The hardest part of breeding is culling or getting rid of birds who do not have desirable traits as well as extra roosters and the hens who have stopped laying. Culling is very important to any successful breeding program. I recommend that you decide what you will do with these unwanted birds before you start a breeding program, and set this part of it up, just like you do the careful selection of the birds you want to keep.
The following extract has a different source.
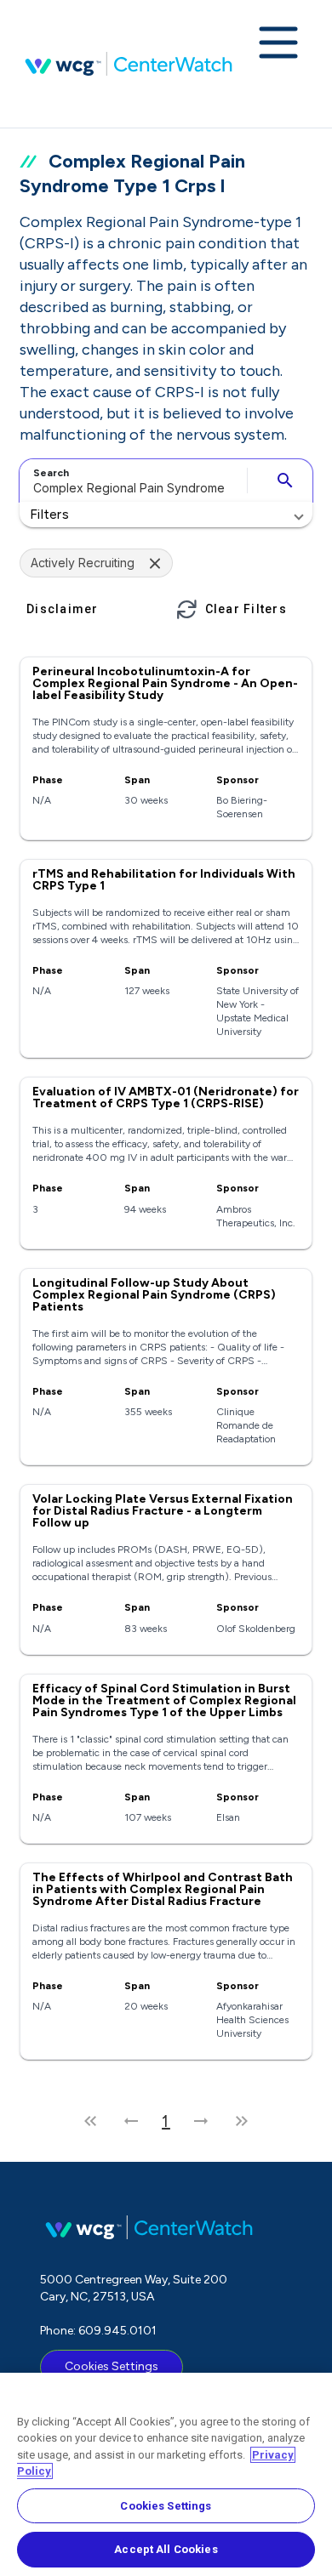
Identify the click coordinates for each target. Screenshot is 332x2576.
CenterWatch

Desirable Traits to Reproduce Why Trait is Important Hereditary or Not How to Reproduce Trait
High Shell Quality Important for eggs used for food and for hatching. Yes Set and hatch only shells with strong shells. Can improve in three generations.
Early Maturity (Age at First Egg) Birds that develop earlier are better layers. Yes Breed only hens that mature early.
Calm Disposition Calm disposition is not associated with the best laying, but desirable in a home flock. Yes Influenced by both parents. Must mate a calm hen with a calm rooster.
Long Laying Life Egg laying begins to decline after the first year. In home flocks with less stress, laying can continue for years. Yes Breed only hens with laying longevity.
Broodiness Desire to incubate and hatch eggs has been bred out of many breeds. Egg production can be cut back but natural mothering instinct can be worth the trade-off. Yes Can be reintroduced into a flock with selective breeding.

What traits do you feel would make the best laying hens for a home flock? It is impossible to list them all here. Let us know in the comments below.

  • I would like to produce my own Red Sex Link hens. I understand that I need Rhode Island Red roosters and some kind of white hens. What white hens should I use? thank you. –Craig Preston

    • You can use RRI roosters, New Hampshire roosters, even Buckeyes. As far as white, any hen with the “silver” form of white (the term “silver” does actually mean silver as we usually think of silver-color, but rather a type of recessive white). Hens that will work include White Rocks, Rhode Island Whites, Silver laced Wyandottes, and Delawares. Most hens with a “Columbian” color pattern usually work, too. One type of hen NOT to use is the White Leghorn. The White in Leghorn coloring is a dominant white that either blocks other colors, or makes splotchy-colored offspring. However, from a pure production stand point, crossing Leghorns with other breeds can make some healthy, productive, egg-producing female offspring (especially White Leghorn roosters with brown egg-laying hens). The roosters from this mixing are usually skinny and flighty like the leghorn parent, and have minimal meat if butchered.